Work instructions: List each line of the records below that contains the word "should". Case counts.

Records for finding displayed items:
----------
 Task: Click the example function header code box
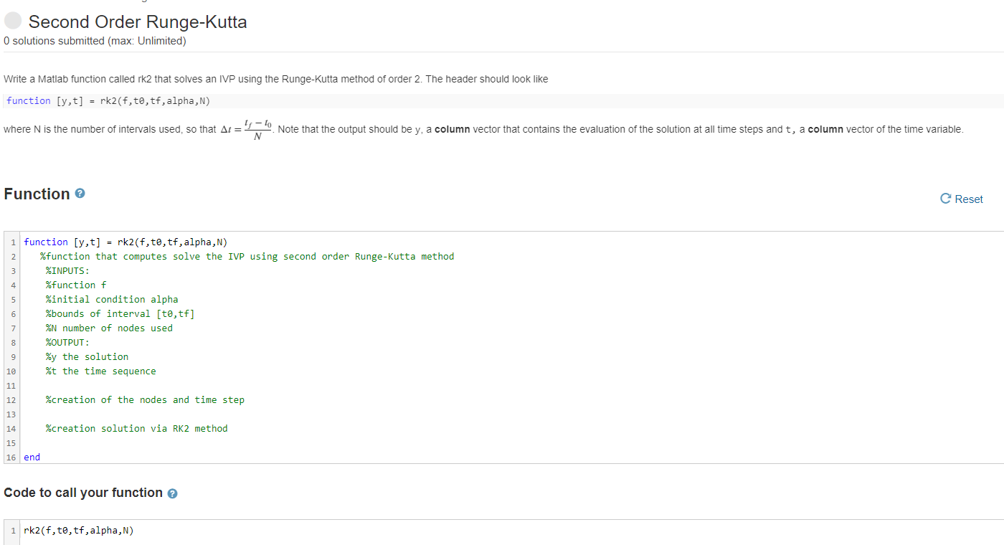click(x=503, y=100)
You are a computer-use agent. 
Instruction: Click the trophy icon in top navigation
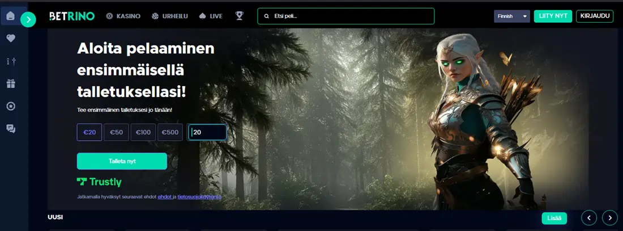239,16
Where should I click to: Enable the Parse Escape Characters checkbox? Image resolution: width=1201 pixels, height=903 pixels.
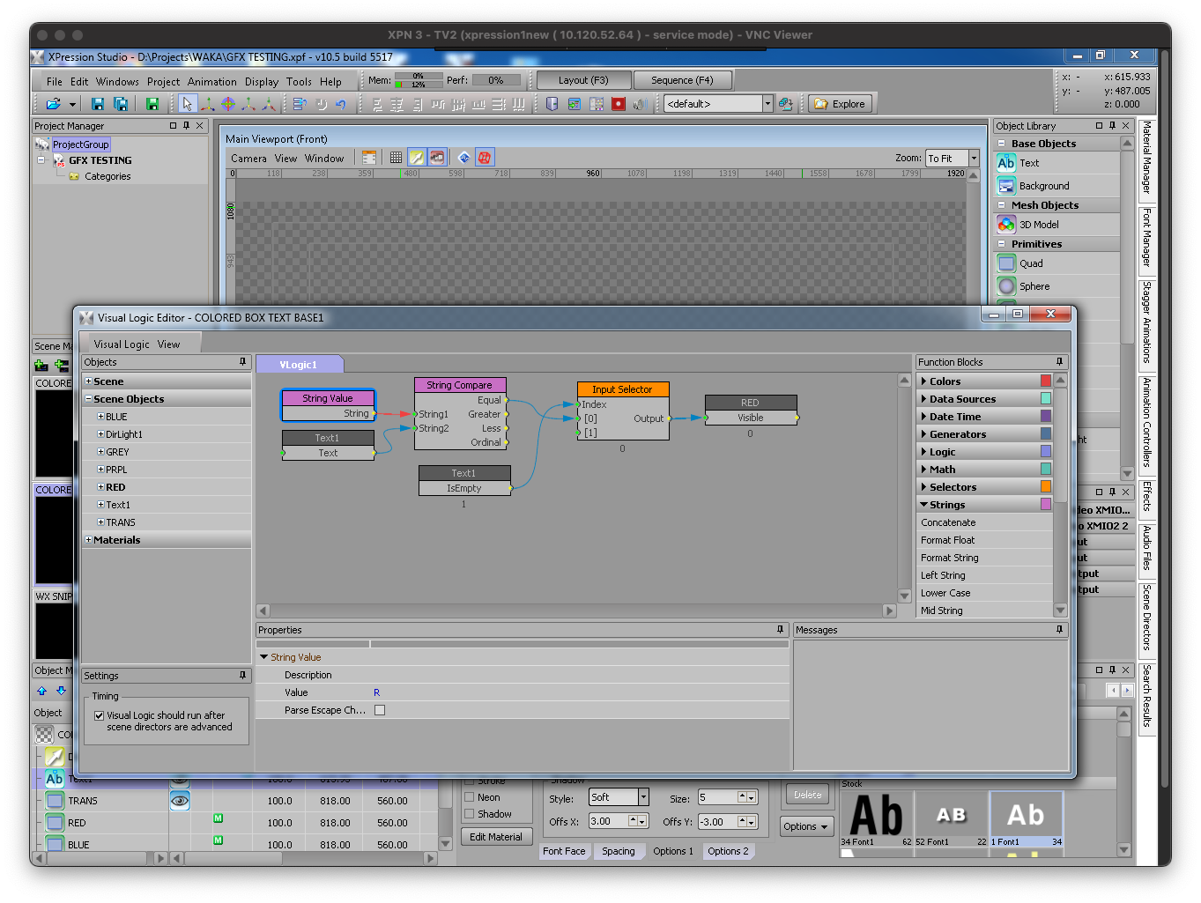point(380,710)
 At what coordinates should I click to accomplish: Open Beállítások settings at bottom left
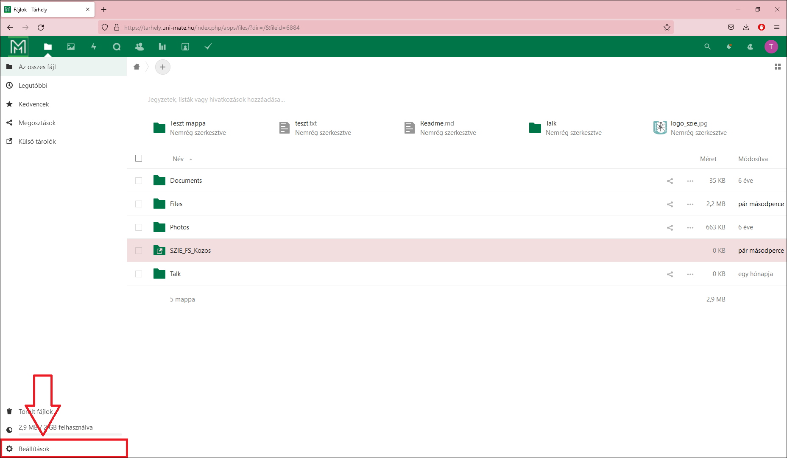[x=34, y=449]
----------
Exercise response:
Where should I click to: Enable the Parse Escape Characters checkbox? Image resolution: width=1201 pixels, height=903 pixels.
 At what coordinates should I click to accomplish: Open Beállítások settings at bottom left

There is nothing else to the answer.